Si la existencia de seres hipotéticos frente a personas reales no es suficiente razón, menos aún las otras tres que enumera el señor Stephens: ningún ser pensante debería justificarse como objeto. La posibilidad de encontrar una cura para enfermedades como el alzhéimer no justificaría que se provocase el nacimiento de personas con trisomía para experimentar con ellas, ¿verdad? Esto implica que, siendo como es ético que personas con trisomía se presten a ese tipo de investigaciones, esto solo es resultado precisamente de su existencia previa y de su consentimiento. Tampoco es una razón para su existencia el que las personas con trisomía sean una «fuente inusual» de felicidad para sus familias. Ignoro si el dato estadístico es cierto o no, pero aunque lo sea, de nuevo la existencia de un ser pensante se estaría justificando no por su dignidad sino por los beneficios que aporta a los demás (aclaro que el concepto de dignidad con el que me encuentro más cómodo no es un resultado absoluto, producto de alguna norma ajena y preexistente, sino un producto histórico, casi artesanal; una joya de la civilización, que debemos cuidar porque es el humus del bien). El último de los argumentos del señor Stephens parece potentísimo, más en boca de una persona con trisomía, pero también es sutilmente falaz: ¿se justifica la existencia de los supervivientes del genocidio judío como prueba de lo que sucedió y como señal de alarma para evitar que suceda de nuevo? Vean que parto de la premisa del autor del argumento, premisa que no comparto (la pregunta ética sobre qué seres humanos merecen vivir o no es insatisfactoria si no se amplía y matiza, incluyendo en la ecuación otros factores, algo que no admiten aquellos que sostienen que el cigoto es igual al nacido). Es decir, en sus propios términos, todas las razones expuestas convierten al señor Stephens en una especie de regalo y este es el error. No somos regalos. Somos.
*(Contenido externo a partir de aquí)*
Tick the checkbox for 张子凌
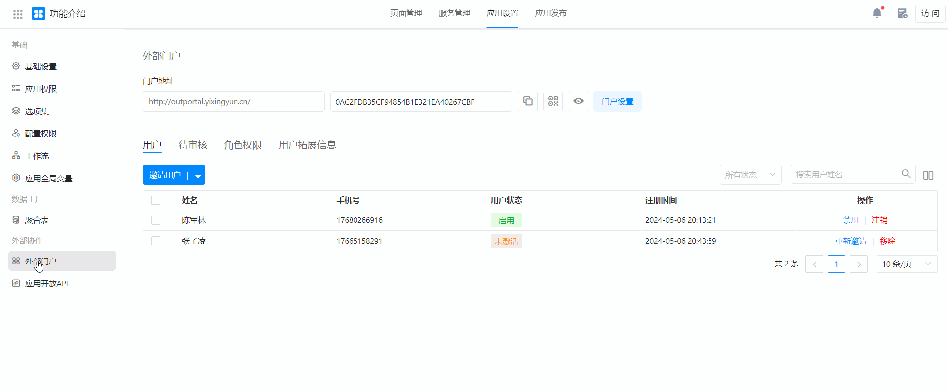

Lo anterior, sin embargo, es insuficiente. El señor Stephens no hace preguntas por capricho. Las hace porque confundimos a aquellos que padecen (esta es la palabra) una trisomía con su síndrome. Los cosificamos. Quizás cada vez menos. Pero, ¿cómo no ver una cosificación precisamente en el hecho de que la detección en el feto de una trisomía sea la razón para que sus padres decidan que viva o que muera? Sobre todo, ¿cómo no va a verlo él así? Sí, las preguntas del señor Stephens proceden de un contrafáctico, porque él vive, él es. Pero ese mundo, esa distopía para los afectados por trisomía [para ellos] amenaza con aplastarlos, con convertirlos en una nota al pie de un mundo feliz.
Se me han acabado las reflexiones. Solo me queda un deseo: ojalá este mundo tornadizo tenga la integridad suficiente para tratar a los que son no como regalos valiosos, sino como protagonistas. Estuvo bien que así se hiciera en el Congreso de Estados Unidos.